▶ **任务说明**:
修改以下几行：从含有"at (1096, 32)."的那一行开始，到含有"The height and width of the screenshot is (1080, 1920). In"的那一行结束（两端均包括），将其中的"Events"替换为"Calendar"，其余内容保持不变，只输出这几行。

▶ **行列表**:
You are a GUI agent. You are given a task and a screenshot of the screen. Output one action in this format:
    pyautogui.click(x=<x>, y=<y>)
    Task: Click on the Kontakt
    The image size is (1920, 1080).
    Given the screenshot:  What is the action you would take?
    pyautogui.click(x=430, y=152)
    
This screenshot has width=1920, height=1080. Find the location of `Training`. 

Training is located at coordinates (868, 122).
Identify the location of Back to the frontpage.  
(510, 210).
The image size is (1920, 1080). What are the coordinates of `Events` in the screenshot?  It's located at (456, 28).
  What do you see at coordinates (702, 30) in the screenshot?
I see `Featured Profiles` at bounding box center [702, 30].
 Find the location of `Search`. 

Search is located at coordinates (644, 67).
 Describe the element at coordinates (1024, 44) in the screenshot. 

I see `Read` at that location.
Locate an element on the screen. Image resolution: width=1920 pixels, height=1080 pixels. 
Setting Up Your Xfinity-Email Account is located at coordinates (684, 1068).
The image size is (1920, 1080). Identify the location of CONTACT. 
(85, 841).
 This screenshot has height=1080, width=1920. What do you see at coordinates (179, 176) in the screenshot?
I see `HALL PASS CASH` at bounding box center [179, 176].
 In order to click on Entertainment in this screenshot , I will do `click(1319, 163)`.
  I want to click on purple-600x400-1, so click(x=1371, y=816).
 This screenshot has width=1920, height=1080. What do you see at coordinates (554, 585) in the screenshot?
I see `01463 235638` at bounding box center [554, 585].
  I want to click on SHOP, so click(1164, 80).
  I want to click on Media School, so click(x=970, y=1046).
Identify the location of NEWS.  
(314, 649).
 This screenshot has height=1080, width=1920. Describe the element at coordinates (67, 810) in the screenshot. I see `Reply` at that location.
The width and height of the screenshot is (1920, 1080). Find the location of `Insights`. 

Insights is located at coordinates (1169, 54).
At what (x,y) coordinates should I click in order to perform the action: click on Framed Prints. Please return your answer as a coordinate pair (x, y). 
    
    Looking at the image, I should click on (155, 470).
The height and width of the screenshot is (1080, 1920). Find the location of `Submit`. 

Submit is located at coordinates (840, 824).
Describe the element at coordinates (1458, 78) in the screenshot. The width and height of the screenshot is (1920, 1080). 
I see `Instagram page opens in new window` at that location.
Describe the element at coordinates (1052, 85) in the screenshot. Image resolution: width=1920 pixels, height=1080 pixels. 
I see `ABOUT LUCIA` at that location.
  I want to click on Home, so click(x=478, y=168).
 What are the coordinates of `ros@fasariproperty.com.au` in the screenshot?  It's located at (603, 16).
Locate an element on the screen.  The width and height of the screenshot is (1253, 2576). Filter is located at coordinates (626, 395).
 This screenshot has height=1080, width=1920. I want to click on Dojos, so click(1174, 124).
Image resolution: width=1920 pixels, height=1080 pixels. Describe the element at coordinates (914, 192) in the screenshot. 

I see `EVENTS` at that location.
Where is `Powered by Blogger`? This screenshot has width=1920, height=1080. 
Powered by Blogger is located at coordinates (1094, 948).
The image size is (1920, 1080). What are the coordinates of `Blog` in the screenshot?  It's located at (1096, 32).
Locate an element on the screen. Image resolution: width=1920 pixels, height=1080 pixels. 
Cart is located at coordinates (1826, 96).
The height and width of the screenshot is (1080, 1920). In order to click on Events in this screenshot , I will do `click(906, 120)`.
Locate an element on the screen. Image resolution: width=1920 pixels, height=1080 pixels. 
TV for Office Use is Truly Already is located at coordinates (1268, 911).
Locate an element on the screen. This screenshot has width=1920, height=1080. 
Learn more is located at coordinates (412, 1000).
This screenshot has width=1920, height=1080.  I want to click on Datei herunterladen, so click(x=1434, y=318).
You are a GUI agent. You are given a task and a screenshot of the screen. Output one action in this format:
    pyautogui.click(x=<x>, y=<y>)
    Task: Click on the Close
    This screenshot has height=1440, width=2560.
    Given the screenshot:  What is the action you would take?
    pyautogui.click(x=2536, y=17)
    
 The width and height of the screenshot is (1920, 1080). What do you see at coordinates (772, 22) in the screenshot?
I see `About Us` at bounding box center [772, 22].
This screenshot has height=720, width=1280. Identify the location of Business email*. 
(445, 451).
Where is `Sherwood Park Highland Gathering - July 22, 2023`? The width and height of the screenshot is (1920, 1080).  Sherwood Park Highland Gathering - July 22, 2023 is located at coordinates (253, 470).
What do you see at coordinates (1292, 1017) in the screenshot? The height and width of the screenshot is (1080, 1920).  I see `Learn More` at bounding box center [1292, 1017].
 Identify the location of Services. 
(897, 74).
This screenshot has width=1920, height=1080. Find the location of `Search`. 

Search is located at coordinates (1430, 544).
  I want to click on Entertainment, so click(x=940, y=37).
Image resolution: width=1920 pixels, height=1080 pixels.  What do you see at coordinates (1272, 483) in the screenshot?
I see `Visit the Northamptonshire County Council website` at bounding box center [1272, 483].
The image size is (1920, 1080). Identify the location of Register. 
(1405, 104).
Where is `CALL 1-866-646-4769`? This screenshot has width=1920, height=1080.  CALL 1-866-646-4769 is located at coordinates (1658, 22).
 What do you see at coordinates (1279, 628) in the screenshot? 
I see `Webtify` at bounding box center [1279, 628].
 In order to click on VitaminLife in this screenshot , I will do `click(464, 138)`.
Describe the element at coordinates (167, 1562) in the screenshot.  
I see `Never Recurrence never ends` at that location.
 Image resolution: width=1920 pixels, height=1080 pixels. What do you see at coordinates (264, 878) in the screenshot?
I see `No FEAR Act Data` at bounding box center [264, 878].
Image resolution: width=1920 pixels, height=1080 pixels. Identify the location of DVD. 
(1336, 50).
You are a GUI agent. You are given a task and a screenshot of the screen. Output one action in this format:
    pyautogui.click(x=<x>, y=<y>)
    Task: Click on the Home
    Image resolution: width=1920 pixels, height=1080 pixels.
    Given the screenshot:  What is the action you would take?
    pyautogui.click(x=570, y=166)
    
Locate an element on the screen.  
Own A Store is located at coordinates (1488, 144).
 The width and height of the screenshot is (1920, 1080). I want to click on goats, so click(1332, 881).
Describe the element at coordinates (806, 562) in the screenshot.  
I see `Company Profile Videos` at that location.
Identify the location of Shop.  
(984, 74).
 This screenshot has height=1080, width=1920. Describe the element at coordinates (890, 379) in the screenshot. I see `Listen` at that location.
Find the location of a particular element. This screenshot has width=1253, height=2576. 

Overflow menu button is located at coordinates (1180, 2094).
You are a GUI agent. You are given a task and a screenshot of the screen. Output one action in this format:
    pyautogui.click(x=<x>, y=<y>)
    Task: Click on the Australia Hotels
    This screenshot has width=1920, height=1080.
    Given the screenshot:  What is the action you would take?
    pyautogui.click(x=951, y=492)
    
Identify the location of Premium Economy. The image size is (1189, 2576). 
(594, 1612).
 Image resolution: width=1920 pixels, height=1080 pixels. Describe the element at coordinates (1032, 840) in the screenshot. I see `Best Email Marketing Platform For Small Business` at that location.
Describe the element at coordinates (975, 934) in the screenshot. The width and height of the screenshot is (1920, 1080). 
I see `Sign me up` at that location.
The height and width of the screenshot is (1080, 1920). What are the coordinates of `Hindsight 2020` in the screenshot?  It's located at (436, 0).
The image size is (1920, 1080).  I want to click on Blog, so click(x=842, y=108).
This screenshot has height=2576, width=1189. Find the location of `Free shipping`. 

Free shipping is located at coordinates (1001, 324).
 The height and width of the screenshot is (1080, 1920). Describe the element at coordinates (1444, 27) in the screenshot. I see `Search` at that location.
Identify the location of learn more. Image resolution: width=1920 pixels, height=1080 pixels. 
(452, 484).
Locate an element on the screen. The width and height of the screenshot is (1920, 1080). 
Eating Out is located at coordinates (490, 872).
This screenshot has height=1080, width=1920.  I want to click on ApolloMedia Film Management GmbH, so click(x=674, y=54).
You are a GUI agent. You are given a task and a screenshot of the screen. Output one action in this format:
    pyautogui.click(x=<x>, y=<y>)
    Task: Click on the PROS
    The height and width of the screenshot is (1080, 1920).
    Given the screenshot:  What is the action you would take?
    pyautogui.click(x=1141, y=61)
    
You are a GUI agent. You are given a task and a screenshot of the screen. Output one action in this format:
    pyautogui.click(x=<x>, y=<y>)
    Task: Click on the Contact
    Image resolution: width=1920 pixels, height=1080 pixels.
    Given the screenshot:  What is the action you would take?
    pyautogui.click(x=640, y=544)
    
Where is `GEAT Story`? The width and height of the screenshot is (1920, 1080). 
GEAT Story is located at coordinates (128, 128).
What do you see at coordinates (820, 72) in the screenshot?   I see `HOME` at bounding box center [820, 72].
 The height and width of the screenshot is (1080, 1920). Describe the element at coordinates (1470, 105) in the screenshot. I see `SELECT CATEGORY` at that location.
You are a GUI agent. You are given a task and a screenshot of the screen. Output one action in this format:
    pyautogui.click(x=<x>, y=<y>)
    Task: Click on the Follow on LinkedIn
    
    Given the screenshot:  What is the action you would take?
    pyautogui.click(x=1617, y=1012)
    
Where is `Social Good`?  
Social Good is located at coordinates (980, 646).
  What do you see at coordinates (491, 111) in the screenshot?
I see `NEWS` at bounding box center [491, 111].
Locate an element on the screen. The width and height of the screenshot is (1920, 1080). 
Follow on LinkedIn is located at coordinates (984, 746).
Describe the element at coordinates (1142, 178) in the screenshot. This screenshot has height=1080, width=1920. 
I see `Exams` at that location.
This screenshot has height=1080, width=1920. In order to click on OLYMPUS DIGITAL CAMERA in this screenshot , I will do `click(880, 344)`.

▶ **作答内容**:
The image size is (1920, 1080). What are the coordinates of `Blog` in the screenshot?  It's located at (1096, 32).
Locate an element on the screen. Image resolution: width=1920 pixels, height=1080 pixels. 
Cart is located at coordinates (1826, 96).
The height and width of the screenshot is (1080, 1920). In order to click on Calendar in this screenshot , I will do `click(906, 120)`.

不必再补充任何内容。